Mevcut robotik sistemlerde en büyük sorunlardan biri, 2D görüntü işleme ile 3D hareket kontrolü arasındaki uyumsuzluk. DeFI, bu iki süreci birbirinden ayırarak her birinin kendi alanında uzmanlaşmasını sağlıyor. Framework, iki ana bileşenden oluşuyor: Genel İleri Dinamik Modeli (GFDM) ve Genel Ters Dinamik Modeli (GIDM).
GFDM, çeşitli insan ve robot videolarından gelecekteki durumları tahmin etmeyi öğreniyor. GIDM ise video geçişlerinden hareket bilgilerini çıkarsamayı hedefliyor ve kendi kendine öğrenme yöntemiyle eğitiliyor. Bu yaklaşımın en önemli avantajı, hareket bilgisi içermeyen internet videolarından da öğrenebilmesi.
Bu yenilik, robotik alanında büyük bir veri darboğazını çözüyor. Geleneksel yöntemler sadece etiketli robot verilerine bağımlıyken, DeFI sistemleri internet üzerindeki milyonlarca video içeriğinden faydalanabiliyor.
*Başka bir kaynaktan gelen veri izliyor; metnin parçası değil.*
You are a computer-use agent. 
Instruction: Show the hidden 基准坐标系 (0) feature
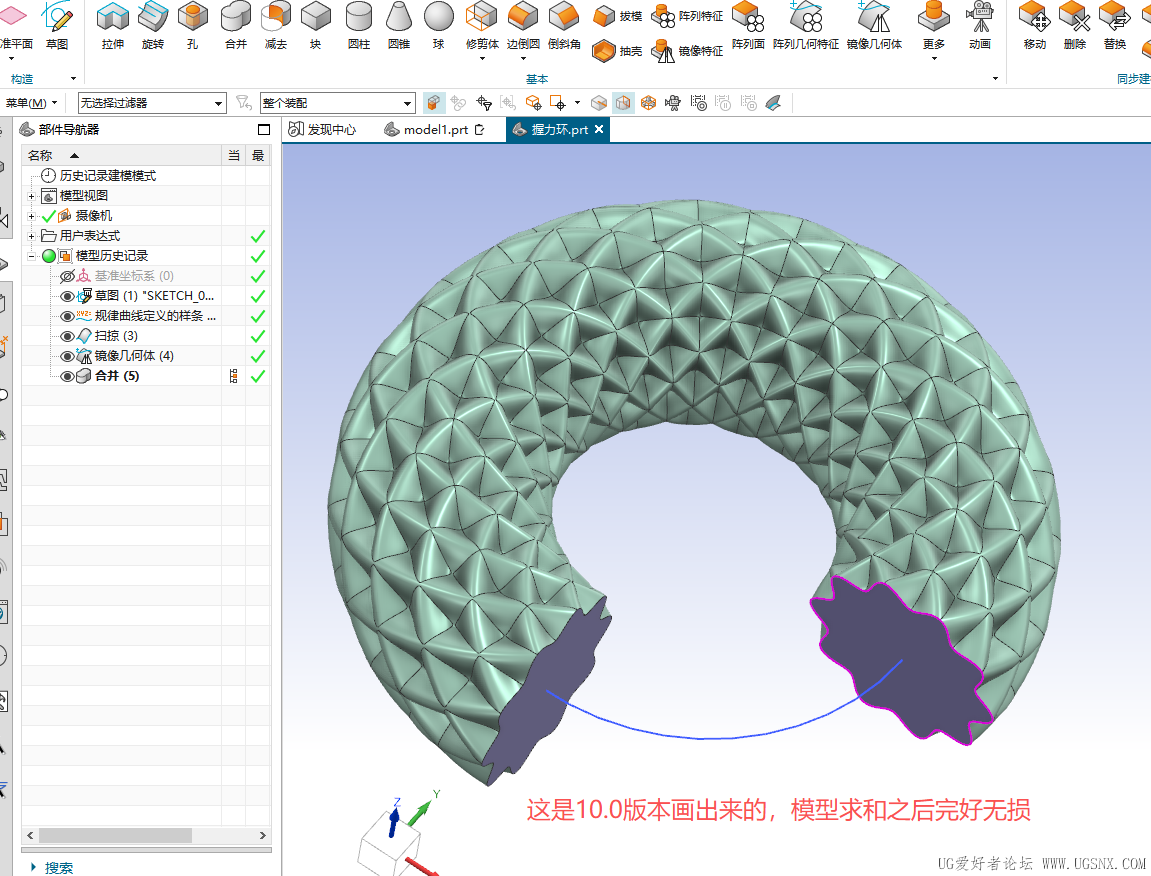point(67,276)
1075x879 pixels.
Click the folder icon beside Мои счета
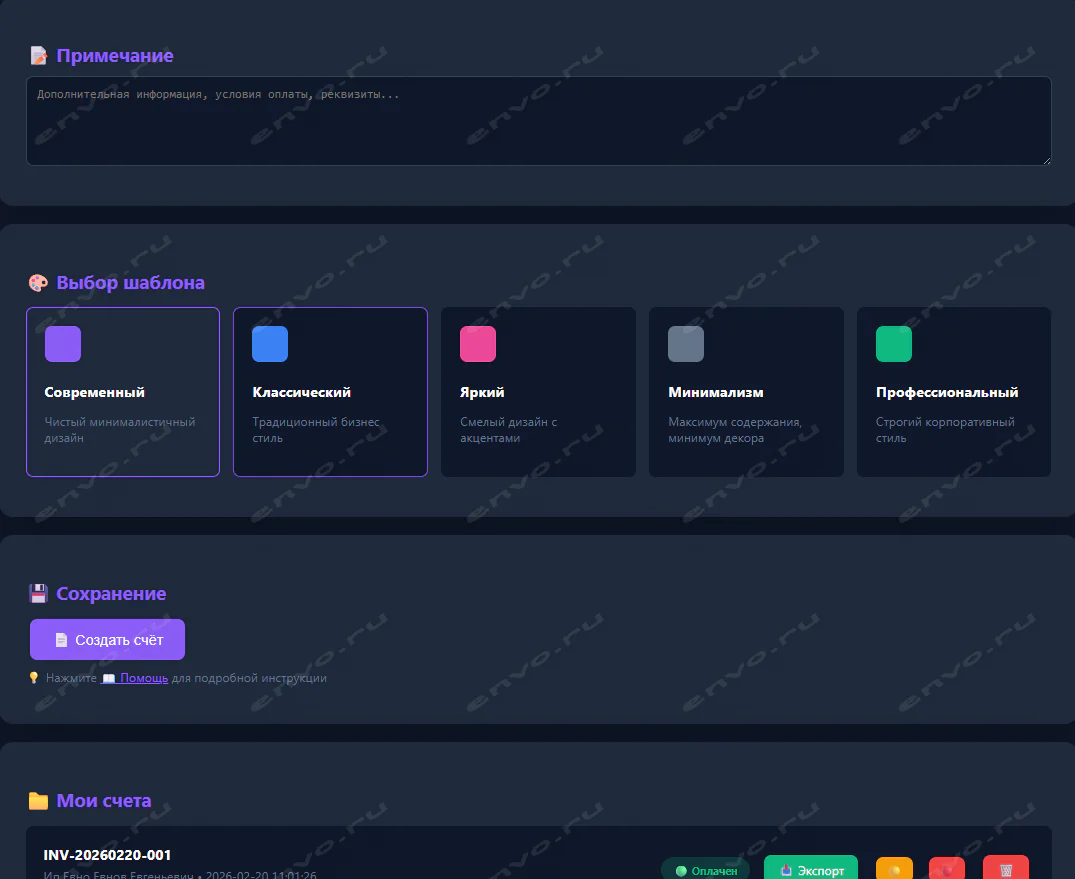[x=38, y=801]
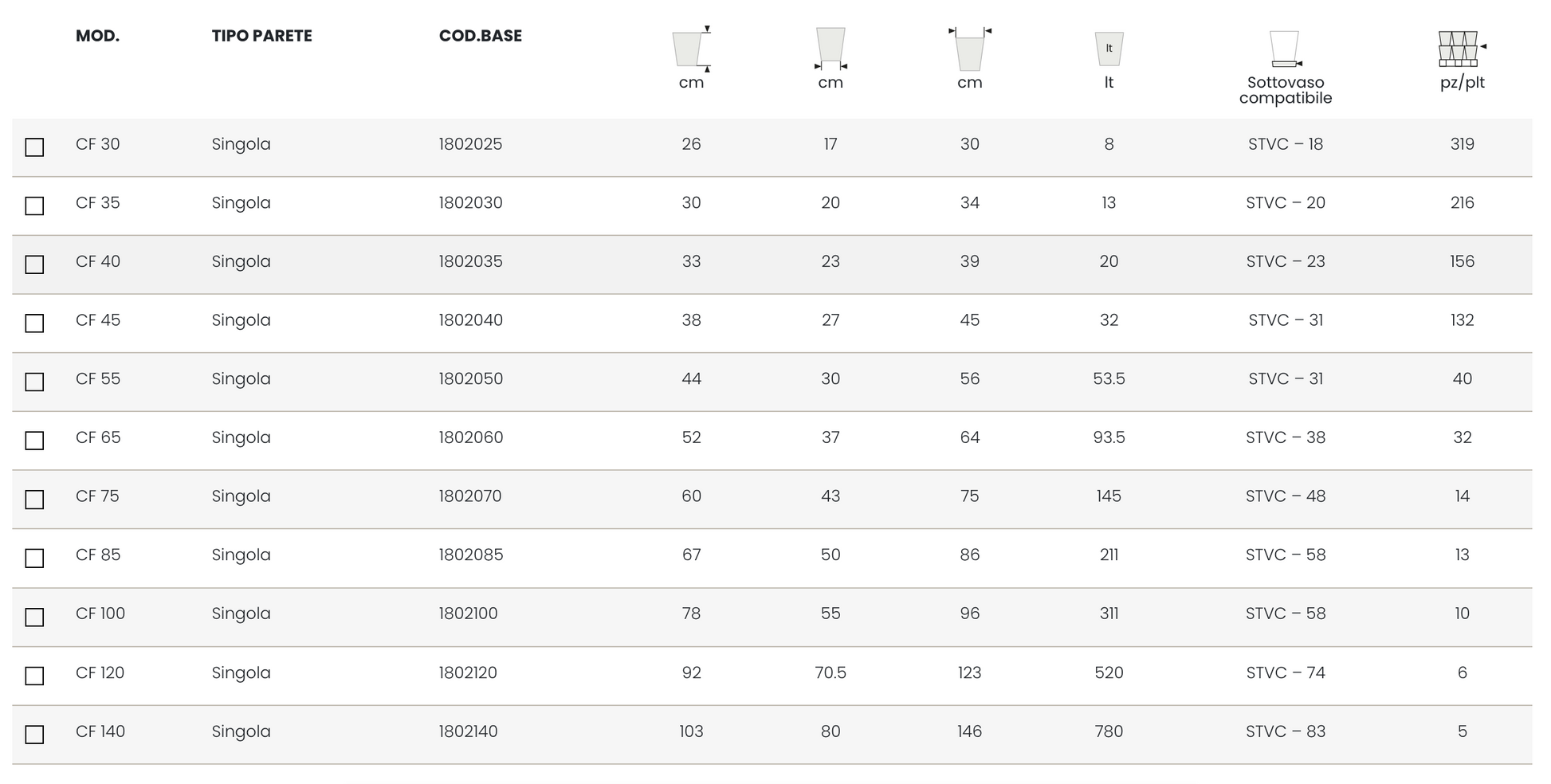
Task: Click the COD.BASE column header
Action: 480,36
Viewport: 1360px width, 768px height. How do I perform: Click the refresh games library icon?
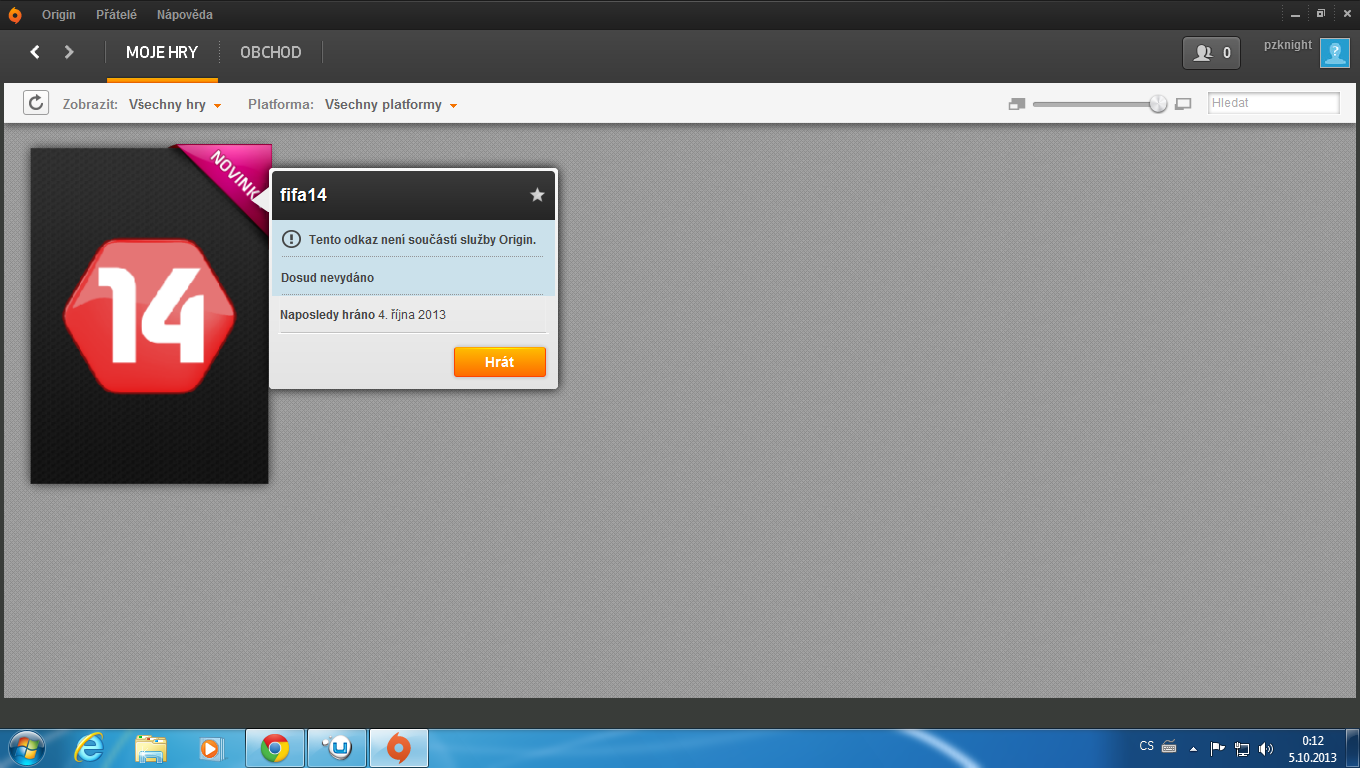(x=36, y=103)
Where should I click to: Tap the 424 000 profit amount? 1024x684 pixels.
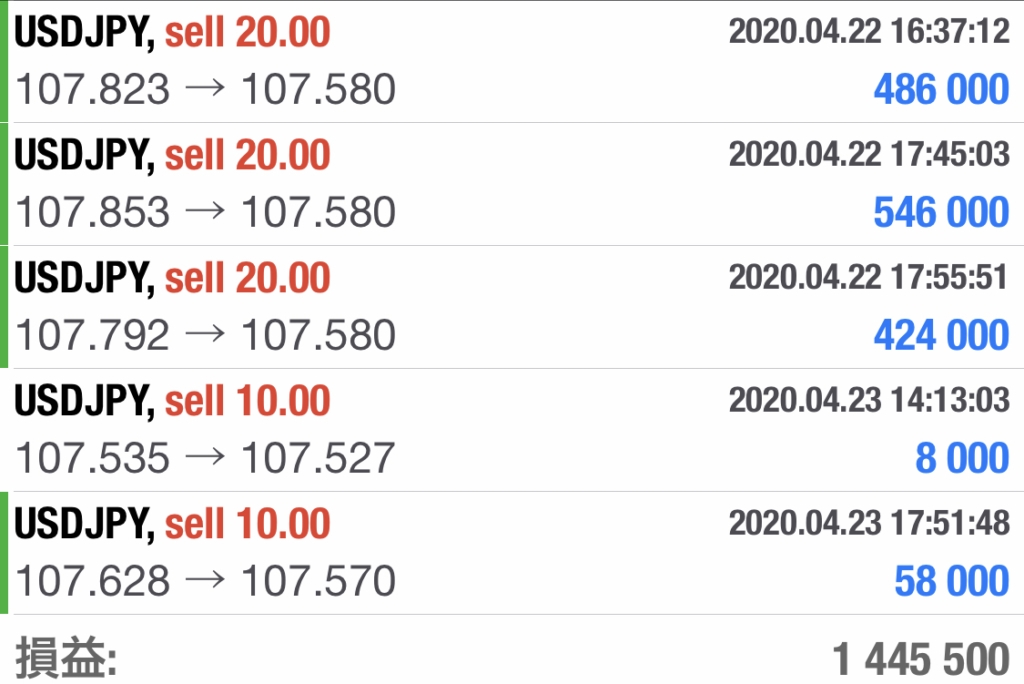click(x=941, y=334)
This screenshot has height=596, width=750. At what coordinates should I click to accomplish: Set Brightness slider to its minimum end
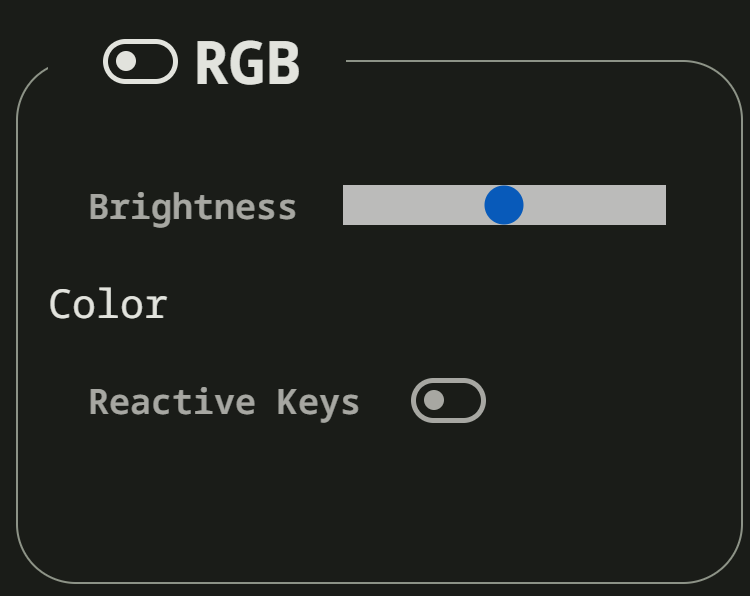[x=346, y=205]
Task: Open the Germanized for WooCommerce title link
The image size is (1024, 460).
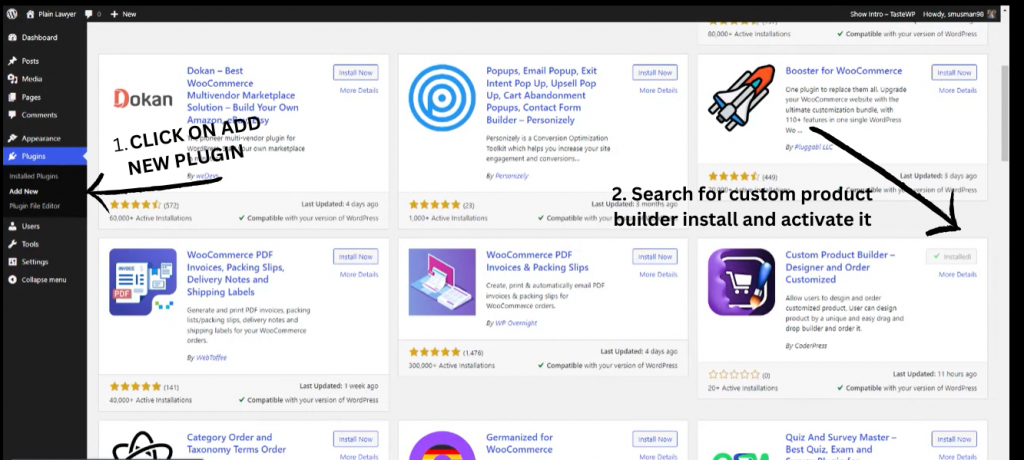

Bu durum, robotların çevreyi anlama ve hareket planlama yeteneklerini önemli ölçüde geliştiriyor.
Araştırma, genel amaçlı robot sistemlerinin geliştirilmesi yolunda önemli bir adım olarak değerlendiriliyor ve gelecekte daha akıllı, adaptif robotik uygulamaların önünü açıyor.